Toujours aussi classe, les Folies Pigalle.

 

 

Enfin, j’avoue que, terrifié par la perspective de comater quatre heures devant mon écran (bien moins en réalité, puisque j’ai passé une bonne partie du show en vitesse x3, y compris l’abominable pub pour KFC avec Shawn Michaels en… bref, n’en parlons pas), je ne me suis pas enfilé le pré-show. A tort, visiblement, vu que la reprise des titres Tag Team de Smackdown par les Usos contre les New Day a paraît-il été merveilleuse. En termes de booking, ce n’est pas spécialement choquant; en revanche, on peut se demander pourquoi Neville a perdu son titre Cruiserweight, qu’il détenait depuis huit mois, une semaine avant Summerslam, si c’était pour le récupérer immédiatement.

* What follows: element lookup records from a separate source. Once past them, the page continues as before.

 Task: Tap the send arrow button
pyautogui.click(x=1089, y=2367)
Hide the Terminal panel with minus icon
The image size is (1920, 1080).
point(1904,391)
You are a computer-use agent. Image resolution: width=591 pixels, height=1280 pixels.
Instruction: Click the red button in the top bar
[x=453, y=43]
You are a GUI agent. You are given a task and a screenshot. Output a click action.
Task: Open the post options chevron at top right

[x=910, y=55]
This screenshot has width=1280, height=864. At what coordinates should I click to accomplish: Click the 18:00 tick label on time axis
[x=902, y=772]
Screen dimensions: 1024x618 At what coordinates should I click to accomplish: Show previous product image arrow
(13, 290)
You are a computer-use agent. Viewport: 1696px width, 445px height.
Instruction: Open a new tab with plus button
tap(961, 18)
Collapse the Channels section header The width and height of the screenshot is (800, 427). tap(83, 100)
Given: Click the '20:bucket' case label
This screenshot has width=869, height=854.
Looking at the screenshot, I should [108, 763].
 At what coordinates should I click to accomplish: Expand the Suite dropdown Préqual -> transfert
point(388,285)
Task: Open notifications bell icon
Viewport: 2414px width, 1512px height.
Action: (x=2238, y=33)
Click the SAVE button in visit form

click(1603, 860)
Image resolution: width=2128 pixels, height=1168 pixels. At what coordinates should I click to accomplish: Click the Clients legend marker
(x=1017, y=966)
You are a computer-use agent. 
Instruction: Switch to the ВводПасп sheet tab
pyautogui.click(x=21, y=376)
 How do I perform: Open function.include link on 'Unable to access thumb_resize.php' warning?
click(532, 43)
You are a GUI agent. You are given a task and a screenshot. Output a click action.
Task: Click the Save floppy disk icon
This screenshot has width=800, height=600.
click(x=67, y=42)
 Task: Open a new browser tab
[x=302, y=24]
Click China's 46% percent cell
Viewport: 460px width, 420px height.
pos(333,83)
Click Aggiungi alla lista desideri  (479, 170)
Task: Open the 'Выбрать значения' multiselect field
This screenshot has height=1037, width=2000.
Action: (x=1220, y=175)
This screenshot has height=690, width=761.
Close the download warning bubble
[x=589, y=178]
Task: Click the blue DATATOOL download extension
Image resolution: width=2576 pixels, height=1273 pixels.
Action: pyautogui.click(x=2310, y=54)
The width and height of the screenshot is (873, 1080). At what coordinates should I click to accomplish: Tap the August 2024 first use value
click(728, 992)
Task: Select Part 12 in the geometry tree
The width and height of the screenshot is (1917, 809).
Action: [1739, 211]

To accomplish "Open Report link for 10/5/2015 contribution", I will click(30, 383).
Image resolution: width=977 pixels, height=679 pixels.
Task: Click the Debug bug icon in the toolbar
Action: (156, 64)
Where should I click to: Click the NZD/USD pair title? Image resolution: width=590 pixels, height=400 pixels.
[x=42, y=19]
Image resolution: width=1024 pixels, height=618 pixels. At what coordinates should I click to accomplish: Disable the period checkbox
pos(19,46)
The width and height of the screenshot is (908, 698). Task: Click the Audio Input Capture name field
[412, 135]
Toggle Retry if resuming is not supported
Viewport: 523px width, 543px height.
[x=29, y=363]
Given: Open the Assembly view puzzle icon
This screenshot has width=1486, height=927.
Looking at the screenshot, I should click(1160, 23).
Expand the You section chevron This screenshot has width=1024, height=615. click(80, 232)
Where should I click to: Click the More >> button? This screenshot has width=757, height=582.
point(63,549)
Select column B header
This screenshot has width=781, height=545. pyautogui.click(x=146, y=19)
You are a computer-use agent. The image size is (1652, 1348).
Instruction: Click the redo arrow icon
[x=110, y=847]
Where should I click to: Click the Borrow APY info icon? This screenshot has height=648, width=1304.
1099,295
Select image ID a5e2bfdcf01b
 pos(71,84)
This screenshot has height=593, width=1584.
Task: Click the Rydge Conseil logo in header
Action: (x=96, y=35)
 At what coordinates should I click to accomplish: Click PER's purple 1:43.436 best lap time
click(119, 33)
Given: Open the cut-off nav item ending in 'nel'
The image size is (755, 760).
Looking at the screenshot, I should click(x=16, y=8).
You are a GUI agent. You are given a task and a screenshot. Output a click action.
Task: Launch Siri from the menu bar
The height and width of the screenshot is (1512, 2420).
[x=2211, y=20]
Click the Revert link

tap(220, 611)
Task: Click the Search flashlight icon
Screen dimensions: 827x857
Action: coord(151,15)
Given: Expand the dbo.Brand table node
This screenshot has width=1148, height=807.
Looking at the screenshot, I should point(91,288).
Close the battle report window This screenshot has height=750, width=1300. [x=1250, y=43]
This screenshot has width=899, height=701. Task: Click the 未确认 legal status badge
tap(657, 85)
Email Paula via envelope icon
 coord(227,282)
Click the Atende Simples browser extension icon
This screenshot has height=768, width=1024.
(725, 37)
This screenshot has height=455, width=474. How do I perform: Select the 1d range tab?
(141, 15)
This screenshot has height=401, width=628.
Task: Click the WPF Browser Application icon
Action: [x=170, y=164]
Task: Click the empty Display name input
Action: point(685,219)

De même, Jason « Angle » Jordan aurait sans doute pu rêver de débuts plus glorieux que ceux qu’il a connus, puisqu’il a pris le pin dans le match à six où, allié aux Hardy, il affrontait la terrible clique hollywoodienne du Miz. Mais on l’aura compris, le booking n’aura pas été la grande force d’une soirée finalement mémorable… mais qui l’aurait été tout autant si elle s’était résumée à son Kolossal Main Event.

 

 

C’est la totale éclate les gars! On se refait ça dès le prochain ppv? Un Iron Match de trois heures ça vous botte?

Heu, Braun, si tu veux bien, on en reparle quand tu m’auras déposé, OK?